--- DATA Enclosed Below ---
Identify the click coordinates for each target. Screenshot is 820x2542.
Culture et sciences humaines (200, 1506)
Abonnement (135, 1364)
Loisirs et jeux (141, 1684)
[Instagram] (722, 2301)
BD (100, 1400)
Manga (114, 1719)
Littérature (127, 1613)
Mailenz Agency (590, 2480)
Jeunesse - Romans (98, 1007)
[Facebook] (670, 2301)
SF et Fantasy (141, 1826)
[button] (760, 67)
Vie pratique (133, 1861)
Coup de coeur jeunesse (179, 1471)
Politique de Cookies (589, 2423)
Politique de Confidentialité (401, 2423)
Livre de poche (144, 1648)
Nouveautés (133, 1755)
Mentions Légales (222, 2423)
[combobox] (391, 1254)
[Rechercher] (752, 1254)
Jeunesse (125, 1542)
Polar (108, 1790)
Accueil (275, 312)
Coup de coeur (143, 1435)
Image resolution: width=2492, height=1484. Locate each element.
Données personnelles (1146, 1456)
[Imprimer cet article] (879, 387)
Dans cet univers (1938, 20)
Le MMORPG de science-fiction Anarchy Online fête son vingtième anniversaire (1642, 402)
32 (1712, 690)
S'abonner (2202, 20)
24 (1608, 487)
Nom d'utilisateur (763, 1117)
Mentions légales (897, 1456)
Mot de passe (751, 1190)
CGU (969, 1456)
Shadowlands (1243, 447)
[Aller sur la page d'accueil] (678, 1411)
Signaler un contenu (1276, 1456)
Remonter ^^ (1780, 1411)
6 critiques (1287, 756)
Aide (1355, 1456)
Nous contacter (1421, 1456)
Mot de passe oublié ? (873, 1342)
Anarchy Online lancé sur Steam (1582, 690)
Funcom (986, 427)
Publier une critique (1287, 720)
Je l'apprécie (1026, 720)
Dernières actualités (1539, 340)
--- End of Enclosed DATA ---
## YOUR INSTRUCTIONS
Copy every entry exactly. Leave nothing out.

## EXERCISE SOLUTION
Identify the click coordinates for each target. Screenshot is 820x2542.
Culture et sciences humaines (200, 1506)
Abonnement (135, 1364)
Loisirs et jeux (141, 1684)
[Instagram] (722, 2301)
BD (100, 1400)
Manga (114, 1719)
Littérature (127, 1613)
Mailenz Agency (590, 2480)
Jeunesse - Romans (98, 1007)
[Facebook] (670, 2301)
SF et Fantasy (141, 1826)
[button] (760, 67)
Vie pratique (133, 1861)
Coup de coeur jeunesse (179, 1471)
Politique de Cookies (589, 2423)
Politique de Confidentialité (401, 2423)
Livre de poche (144, 1648)
Nouveautés (133, 1755)
Mentions Légales (222, 2423)
[combobox] (391, 1254)
[Rechercher] (752, 1254)
Jeunesse (125, 1542)
Polar (108, 1790)
Accueil (275, 312)
Coup de coeur (143, 1435)
Image resolution: width=2492, height=1484. Locate each element.
Données personnelles (1146, 1456)
[Imprimer cet article] (879, 387)
Dans cet univers (1938, 20)
Le MMORPG de science-fiction Anarchy Online fête son vingtième anniversaire (1642, 402)
32 (1712, 690)
S'abonner (2202, 20)
24 (1608, 487)
Nom d'utilisateur (763, 1117)
Mentions légales (897, 1456)
Mot de passe (751, 1190)
CGU (969, 1456)
Shadowlands (1243, 447)
[Aller sur la page d'accueil] (678, 1411)
Signaler un contenu (1276, 1456)
Remonter ^^ (1780, 1411)
6 critiques (1287, 756)
Aide (1355, 1456)
Nous contacter (1421, 1456)
Mot de passe oublié ? (873, 1342)
Anarchy Online lancé sur Steam (1582, 690)
Funcom (986, 427)
Publier une critique (1287, 720)
Je l'apprécie (1026, 720)
Dernières actualités (1539, 340)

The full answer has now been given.